多額の現金がなくなった広島県警広島中央署会計課を調べる捜査員=11日午後10時2分、広島市中区、上田幸一撮影
広島市中区の広島中央署で、証拠品の現金8572万円が盗まれた事件は、大型連休中に犯行が行われた可能性が高いことが11日、捜査関係者への取材でわかった。期間中、広島市内では大型イベントが開かれていた。金庫のあった会計課では落とし物対応で業務にあたり、多くの署員が出入りできたという。広島県警は計画性を持った内部犯行の可能性が高いとみて調べている。
警察署内で現金8千万円盗難 特殊詐欺の証拠品 広島
これまでの県警の調べでは、現金が盗まれているのが発覚したのは8日夜。会計課員が、金庫の鍵を管理している課長の机の引き出しの錠が壊されているのを発見し、金庫を調べたところ被害がわかった。
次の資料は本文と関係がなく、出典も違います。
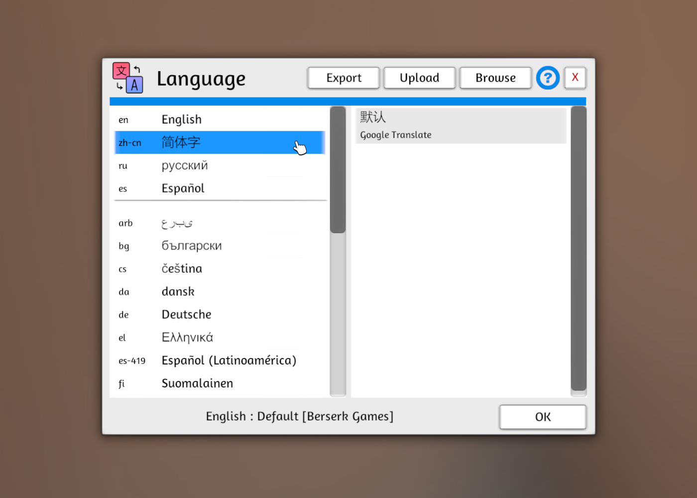Select dansk language entry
金庫はダイヤル式の暗証番号と、差し込み式の鍵の二つで施錠するタイプといい、発覚した際、施錠はされていたという。鍵は机の中に戻されていたという。
だが、捜査関係者によると、課員が2日に机の引き出し周辺を見た際には、異状に気づかなかったという。
3日から5日は広島市中心部で大規模なイベント「ひろしまフラワーフェスティバル」が開かれており、会計課は落とし物の受け付けや返還のため、業務にあたり、署内は多くの署員の出入りが可能だったという。県警は会計課員たちから事情を聴いている。
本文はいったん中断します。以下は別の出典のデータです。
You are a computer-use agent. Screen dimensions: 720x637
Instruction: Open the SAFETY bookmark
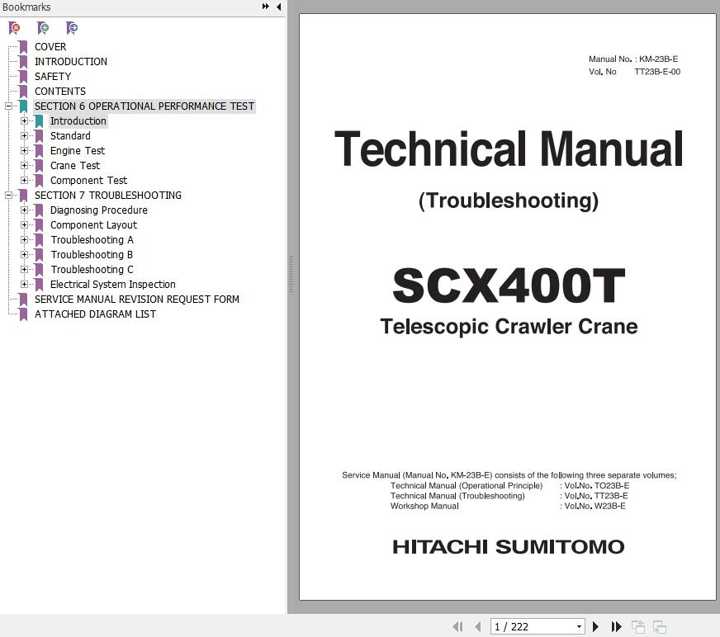click(x=53, y=77)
この現金は、県警が今年2月、生前贈与を持ちかけて手数料名目で金をだまし取る多額詐欺事件で押収した。事件では「生前贈与したい」と、うそのメールを不特定多数に送信し、返信してきた相手に「手数料が必要」などとして現金を振り込ませていたという。被害者は全国で400人以上、被害総額は1億6500万円に上るとされる。
県警は多額だったため、捜査する生活安全課の保管庫には収まらないことを理由に、会計課の金庫を使い、袋に小分けにして保管していた。被害に遭ったのは全部ではなく、一部は残っていた。
会計課は落とし物の受け付けや返還、署内の消耗品の購入などを担当。庁舎の正面玄関から入り、1階の奥まった場所にあり、部屋の鍵は警務課で管理している。平日の日中は職員が勤務しているが、夜間や休日は、最後に施錠した課員が鍵を当直勤務の署員に託す仕組みになっていた。